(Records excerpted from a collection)
==================================================

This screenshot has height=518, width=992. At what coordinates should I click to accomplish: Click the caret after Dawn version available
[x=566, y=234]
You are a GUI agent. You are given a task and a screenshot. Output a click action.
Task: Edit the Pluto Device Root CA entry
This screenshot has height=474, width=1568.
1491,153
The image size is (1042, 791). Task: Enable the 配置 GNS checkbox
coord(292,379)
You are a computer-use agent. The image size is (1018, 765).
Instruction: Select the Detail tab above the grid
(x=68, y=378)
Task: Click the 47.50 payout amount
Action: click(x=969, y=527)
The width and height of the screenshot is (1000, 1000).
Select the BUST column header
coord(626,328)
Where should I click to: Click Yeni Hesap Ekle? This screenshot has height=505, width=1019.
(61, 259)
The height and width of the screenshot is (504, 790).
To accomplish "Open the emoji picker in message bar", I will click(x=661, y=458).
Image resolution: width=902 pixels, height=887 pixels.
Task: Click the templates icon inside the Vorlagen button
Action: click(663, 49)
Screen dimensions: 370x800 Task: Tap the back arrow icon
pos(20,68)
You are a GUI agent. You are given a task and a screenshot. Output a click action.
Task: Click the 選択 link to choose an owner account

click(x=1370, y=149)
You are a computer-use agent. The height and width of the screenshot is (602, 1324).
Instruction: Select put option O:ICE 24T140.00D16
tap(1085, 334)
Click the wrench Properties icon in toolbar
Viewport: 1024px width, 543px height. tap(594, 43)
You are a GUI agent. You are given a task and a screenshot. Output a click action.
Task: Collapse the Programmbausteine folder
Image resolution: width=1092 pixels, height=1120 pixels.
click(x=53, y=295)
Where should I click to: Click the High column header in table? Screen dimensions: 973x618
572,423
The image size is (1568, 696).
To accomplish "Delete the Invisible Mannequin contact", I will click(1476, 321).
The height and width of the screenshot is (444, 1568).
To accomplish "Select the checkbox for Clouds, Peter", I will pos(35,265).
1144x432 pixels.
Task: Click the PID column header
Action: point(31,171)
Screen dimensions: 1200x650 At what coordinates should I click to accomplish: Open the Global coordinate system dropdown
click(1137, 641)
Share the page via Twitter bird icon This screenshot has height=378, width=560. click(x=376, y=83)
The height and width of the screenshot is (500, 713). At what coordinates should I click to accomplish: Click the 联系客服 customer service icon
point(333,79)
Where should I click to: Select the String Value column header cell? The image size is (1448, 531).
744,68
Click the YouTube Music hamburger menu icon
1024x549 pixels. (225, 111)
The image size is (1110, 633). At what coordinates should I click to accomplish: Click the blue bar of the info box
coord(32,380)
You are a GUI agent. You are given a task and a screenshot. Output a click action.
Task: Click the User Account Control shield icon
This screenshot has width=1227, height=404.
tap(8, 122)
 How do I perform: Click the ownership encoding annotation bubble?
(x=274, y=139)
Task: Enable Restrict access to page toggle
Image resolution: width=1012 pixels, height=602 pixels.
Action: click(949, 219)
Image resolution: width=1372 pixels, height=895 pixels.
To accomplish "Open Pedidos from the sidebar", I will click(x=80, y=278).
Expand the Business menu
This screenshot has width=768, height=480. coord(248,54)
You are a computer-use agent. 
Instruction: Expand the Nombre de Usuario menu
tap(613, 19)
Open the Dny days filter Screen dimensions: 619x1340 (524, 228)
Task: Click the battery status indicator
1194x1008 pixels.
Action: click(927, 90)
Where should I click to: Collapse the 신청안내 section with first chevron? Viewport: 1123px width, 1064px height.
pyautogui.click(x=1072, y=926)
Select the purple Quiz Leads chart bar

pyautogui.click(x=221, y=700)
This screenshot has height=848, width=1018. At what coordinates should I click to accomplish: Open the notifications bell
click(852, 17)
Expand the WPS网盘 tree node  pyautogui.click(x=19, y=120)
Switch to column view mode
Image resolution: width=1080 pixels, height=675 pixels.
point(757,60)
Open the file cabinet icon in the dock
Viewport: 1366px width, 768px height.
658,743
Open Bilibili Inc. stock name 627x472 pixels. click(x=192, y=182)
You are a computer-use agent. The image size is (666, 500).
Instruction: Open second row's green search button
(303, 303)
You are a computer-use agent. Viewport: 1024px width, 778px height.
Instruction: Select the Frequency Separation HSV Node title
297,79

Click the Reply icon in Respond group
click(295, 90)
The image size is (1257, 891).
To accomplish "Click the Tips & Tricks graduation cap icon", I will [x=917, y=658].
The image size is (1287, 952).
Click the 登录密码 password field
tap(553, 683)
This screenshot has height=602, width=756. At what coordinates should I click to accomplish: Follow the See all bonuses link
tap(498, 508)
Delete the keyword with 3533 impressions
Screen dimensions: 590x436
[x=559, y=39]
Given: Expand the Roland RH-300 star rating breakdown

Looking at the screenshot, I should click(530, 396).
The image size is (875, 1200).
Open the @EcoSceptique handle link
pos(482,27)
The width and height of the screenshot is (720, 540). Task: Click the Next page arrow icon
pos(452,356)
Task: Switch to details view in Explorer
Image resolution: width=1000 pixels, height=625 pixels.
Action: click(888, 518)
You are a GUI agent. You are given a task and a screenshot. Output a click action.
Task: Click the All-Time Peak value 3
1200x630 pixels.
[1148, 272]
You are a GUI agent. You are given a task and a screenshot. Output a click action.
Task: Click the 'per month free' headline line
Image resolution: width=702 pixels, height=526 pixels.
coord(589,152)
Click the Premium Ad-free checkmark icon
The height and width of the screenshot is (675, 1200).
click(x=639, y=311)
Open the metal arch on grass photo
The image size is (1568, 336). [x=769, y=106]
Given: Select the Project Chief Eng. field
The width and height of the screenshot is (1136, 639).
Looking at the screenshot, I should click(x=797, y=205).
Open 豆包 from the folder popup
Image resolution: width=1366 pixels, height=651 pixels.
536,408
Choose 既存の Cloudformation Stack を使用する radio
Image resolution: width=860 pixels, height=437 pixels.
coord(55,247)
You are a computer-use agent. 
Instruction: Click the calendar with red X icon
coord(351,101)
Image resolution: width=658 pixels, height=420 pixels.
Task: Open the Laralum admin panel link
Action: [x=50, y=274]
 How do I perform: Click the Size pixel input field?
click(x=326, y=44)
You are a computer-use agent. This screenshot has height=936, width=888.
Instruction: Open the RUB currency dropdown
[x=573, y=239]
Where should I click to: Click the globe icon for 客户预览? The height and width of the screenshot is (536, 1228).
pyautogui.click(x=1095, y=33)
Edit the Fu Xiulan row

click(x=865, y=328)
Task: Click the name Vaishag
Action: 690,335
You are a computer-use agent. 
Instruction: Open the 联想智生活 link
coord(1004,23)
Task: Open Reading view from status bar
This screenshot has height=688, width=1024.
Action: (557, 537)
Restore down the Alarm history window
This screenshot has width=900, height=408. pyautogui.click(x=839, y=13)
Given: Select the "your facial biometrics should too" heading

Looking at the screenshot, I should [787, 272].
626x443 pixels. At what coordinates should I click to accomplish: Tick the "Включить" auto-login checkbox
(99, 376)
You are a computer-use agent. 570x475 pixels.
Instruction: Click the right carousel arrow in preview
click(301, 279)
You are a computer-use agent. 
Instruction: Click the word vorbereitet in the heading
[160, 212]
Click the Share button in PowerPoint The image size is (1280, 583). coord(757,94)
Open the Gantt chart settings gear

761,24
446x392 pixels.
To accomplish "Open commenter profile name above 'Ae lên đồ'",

==================================================

What the task asks: Print the data in full, with each line exactly as given.

Exercise response:
This screenshot has height=518, width=992. At what coordinates should I click to accomplish: Click the caret after Dawn version available
[x=566, y=234]
You are a GUI agent. You are given a task and a screenshot. Output a click action.
Task: Edit the Pluto Device Root CA entry
This screenshot has height=474, width=1568.
1491,153
The image size is (1042, 791). Task: Enable the 配置 GNS checkbox
coord(292,379)
You are a computer-use agent. The image size is (1018, 765).
Instruction: Select the Detail tab above the grid
(x=68, y=378)
Task: Click the 47.50 payout amount
Action: click(x=969, y=527)
The width and height of the screenshot is (1000, 1000).
Select the BUST column header
coord(626,328)
Where should I click to: Click Yeni Hesap Ekle? This screenshot has height=505, width=1019.
(61, 259)
The height and width of the screenshot is (504, 790).
To accomplish "Open the emoji picker in message bar", I will click(x=661, y=458).
Image resolution: width=902 pixels, height=887 pixels.
Task: Click the templates icon inside the Vorlagen button
Action: click(663, 49)
Screen dimensions: 370x800 Task: Tap the back arrow icon
pos(20,68)
You are a GUI agent. You are given a task and a screenshot. Output a click action.
Task: Click the 選択 link to choose an owner account

click(x=1370, y=149)
You are a computer-use agent. The height and width of the screenshot is (602, 1324).
Instruction: Select put option O:ICE 24T140.00D16
tap(1085, 334)
Click the wrench Properties icon in toolbar
Viewport: 1024px width, 543px height. tap(594, 43)
You are a GUI agent. You are given a task and a screenshot. Output a click action.
Task: Collapse the Programmbausteine folder
Image resolution: width=1092 pixels, height=1120 pixels.
click(x=53, y=295)
Where should I click to: Click the High column header in table? Screen dimensions: 973x618
572,423
The image size is (1568, 696).
To accomplish "Delete the Invisible Mannequin contact", I will click(1476, 321).
The height and width of the screenshot is (444, 1568).
To accomplish "Select the checkbox for Clouds, Peter", I will pos(35,265).
1144x432 pixels.
Task: Click the PID column header
Action: point(31,171)
Screen dimensions: 1200x650 At what coordinates should I click to accomplish: Open the Global coordinate system dropdown
click(1137, 641)
Share the page via Twitter bird icon This screenshot has height=378, width=560. click(x=376, y=83)
The height and width of the screenshot is (500, 713). At what coordinates should I click to accomplish: Click the 联系客服 customer service icon
point(333,79)
Where should I click to: Select the String Value column header cell? The image size is (1448, 531).
744,68
Click the YouTube Music hamburger menu icon
1024x549 pixels. (225, 111)
The image size is (1110, 633). At what coordinates should I click to accomplish: Click the blue bar of the info box
coord(32,380)
You are a GUI agent. You are given a task and a screenshot. Output a click action.
Task: Click the User Account Control shield icon
This screenshot has width=1227, height=404.
tap(8, 122)
 How do I perform: Click the ownership encoding annotation bubble?
(x=274, y=139)
Task: Enable Restrict access to page toggle
Image resolution: width=1012 pixels, height=602 pixels.
Action: click(949, 219)
Image resolution: width=1372 pixels, height=895 pixels.
To accomplish "Open Pedidos from the sidebar", I will click(x=80, y=278).
Expand the Business menu
This screenshot has width=768, height=480. coord(248,54)
You are a computer-use agent. 
Instruction: Expand the Nombre de Usuario menu
tap(613, 19)
Open the Dny days filter Screen dimensions: 619x1340 (524, 228)
Task: Click the battery status indicator
1194x1008 pixels.
Action: click(927, 90)
Where should I click to: Collapse the 신청안내 section with first chevron? Viewport: 1123px width, 1064px height.
pyautogui.click(x=1072, y=926)
Select the purple Quiz Leads chart bar

pyautogui.click(x=221, y=700)
This screenshot has height=848, width=1018. At what coordinates should I click to accomplish: Open the notifications bell
click(852, 17)
Expand the WPS网盘 tree node  pyautogui.click(x=19, y=120)
Switch to column view mode
Image resolution: width=1080 pixels, height=675 pixels.
point(757,60)
Open the file cabinet icon in the dock
Viewport: 1366px width, 768px height.
658,743
Open Bilibili Inc. stock name 627x472 pixels. click(x=192, y=182)
You are a computer-use agent. The image size is (666, 500).
Instruction: Open second row's green search button
(303, 303)
You are a computer-use agent. Viewport: 1024px width, 778px height.
Instruction: Select the Frequency Separation HSV Node title
297,79

Click the Reply icon in Respond group
click(295, 90)
The image size is (1257, 891).
To accomplish "Click the Tips & Tricks graduation cap icon", I will [x=917, y=658].
The image size is (1287, 952).
Click the 登录密码 password field
tap(553, 683)
This screenshot has height=602, width=756. At what coordinates should I click to accomplish: Follow the See all bonuses link
tap(498, 508)
Delete the keyword with 3533 impressions
Screen dimensions: 590x436
[x=559, y=39]
Given: Expand the Roland RH-300 star rating breakdown

Looking at the screenshot, I should click(530, 396).
The image size is (875, 1200).
Open the @EcoSceptique handle link
pos(482,27)
The width and height of the screenshot is (720, 540). Task: Click the Next page arrow icon
pos(452,356)
Task: Switch to details view in Explorer
Image resolution: width=1000 pixels, height=625 pixels.
Action: click(888, 518)
You are a GUI agent. You are given a task and a screenshot. Output a click action.
Task: Click the All-Time Peak value 3
1200x630 pixels.
[1148, 272]
You are a GUI agent. You are given a task and a screenshot. Output a click action.
Task: Click the 'per month free' headline line
Image resolution: width=702 pixels, height=526 pixels.
coord(589,152)
Click the Premium Ad-free checkmark icon
The height and width of the screenshot is (675, 1200).
click(x=639, y=311)
Open the metal arch on grass photo
The image size is (1568, 336). [x=769, y=106]
Given: Select the Project Chief Eng. field
The width and height of the screenshot is (1136, 639).
Looking at the screenshot, I should click(x=797, y=205).
Open 豆包 from the folder popup
Image resolution: width=1366 pixels, height=651 pixels.
536,408
Choose 既存の Cloudformation Stack を使用する radio
Image resolution: width=860 pixels, height=437 pixels.
coord(55,247)
You are a computer-use agent. 
Instruction: Click the calendar with red X icon
coord(351,101)
Image resolution: width=658 pixels, height=420 pixels.
Task: Open the Laralum admin panel link
Action: [x=50, y=274]
 How do I perform: Click the Size pixel input field?
click(x=326, y=44)
You are a computer-use agent. This screenshot has height=936, width=888.
Instruction: Open the RUB currency dropdown
[x=573, y=239]
Where should I click to: Click the globe icon for 客户预览? The height and width of the screenshot is (536, 1228).
pyautogui.click(x=1095, y=33)
Edit the Fu Xiulan row

click(x=865, y=328)
Task: Click the name Vaishag
Action: 690,335
You are a computer-use agent. 
Instruction: Open the 联想智生活 link
coord(1004,23)
Task: Open Reading view from status bar
This screenshot has height=688, width=1024.
Action: (557, 537)
Restore down the Alarm history window
This screenshot has width=900, height=408. pyautogui.click(x=839, y=13)
Given: Select the "your facial biometrics should too" heading

Looking at the screenshot, I should [787, 272].
626x443 pixels. At what coordinates should I click to accomplish: Tick the "Включить" auto-login checkbox
(99, 376)
You are a computer-use agent. 570x475 pixels.
Instruction: Click the right carousel arrow in preview
click(301, 279)
You are a computer-use agent. 
Instruction: Click the word vorbereitet in the heading
[160, 212]
Click the Share button in PowerPoint The image size is (1280, 583). coord(757,94)
Open the Gantt chart settings gear

761,24
446x392 pixels.
To accomplish "Open commenter profile name above 'Ae lên đồ'",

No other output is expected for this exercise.